A quick note about fixation distance (the distance in meters from the mid-point between the users eyes and the intersection of both eyes gaze directions): while eye tracking can estimate the distance to the user’s fixation point, this is purely based on the convergence of the eyes. The consequence of that is that fixating at3 meters or 10 meters will both present as essentially parallel gaze vectors. The distance is only reliable in the less than 3 meter range.
Eye Tracking and Power Management
In addition to supporting rendering and interactions, Eye tracking is also used to improve battery life by setting the device to standby mode when the device is not being worn. In our own experience working with this feature internally we determined that often users would like to be able to close their eyes when listening to spatial audio from the device, or to temporarily place the headset atop their head and then wear it again. To support these types of use cases the power management aspect of eye tracking is more “lenient” than the other aspects of the system (which require a good view of the pupil for instance). The power management aspect of eye tracking is best thought of as a “face detector” – it keeps the device on, even if your eyes are closed or the device is on your forehead. However, if the eye cameras end up in your hair the device might not be able to distinguish up-close hair from being in a bag and go into standby. On the other hand, if you place the device on a bare arm or leg, then eye tracking cannot distinguish “arm skin” from “forehead skin” and this will also prevent the device from going to standby.

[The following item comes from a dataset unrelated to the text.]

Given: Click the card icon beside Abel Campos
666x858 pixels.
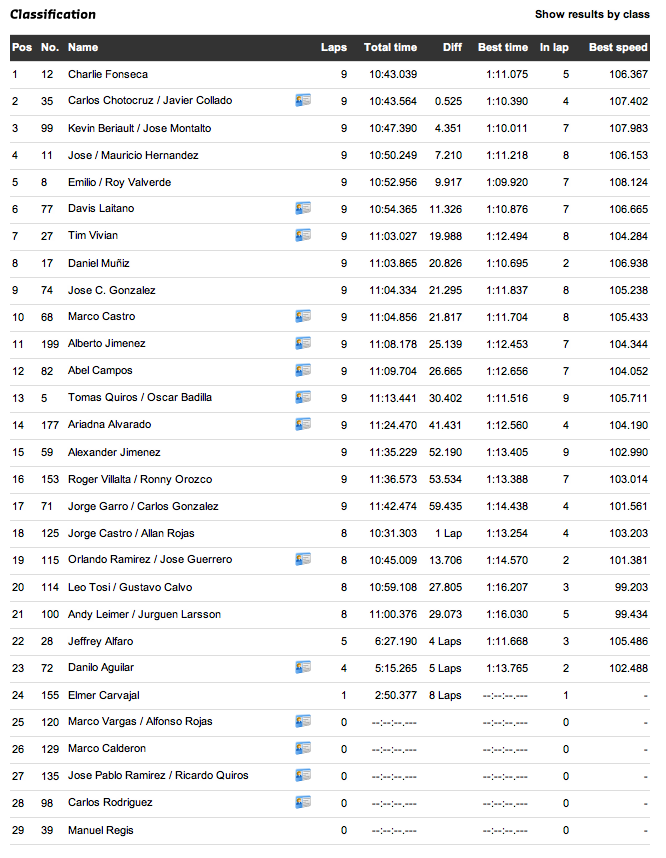Looking at the screenshot, I should point(303,370).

Eye tracking can work with contact lenses. Sometimes well-worn soft contact lenses can become rough and/or fit poorly which can lead to spurious reflections from the infrared LEDs and cause degraded performance. If you are experiencing poor eye tracking reliability and your contacts are both old and disposable, then it may be worth trying a fresh pair. If you don't wear contact lenses, you might be tempted to try to wear the Magic Leap headset over their glasses. This will cause eye tracking to fail due to extra reflections from the surface of the glasses lenses (not to mention it might be a little uncomfortable).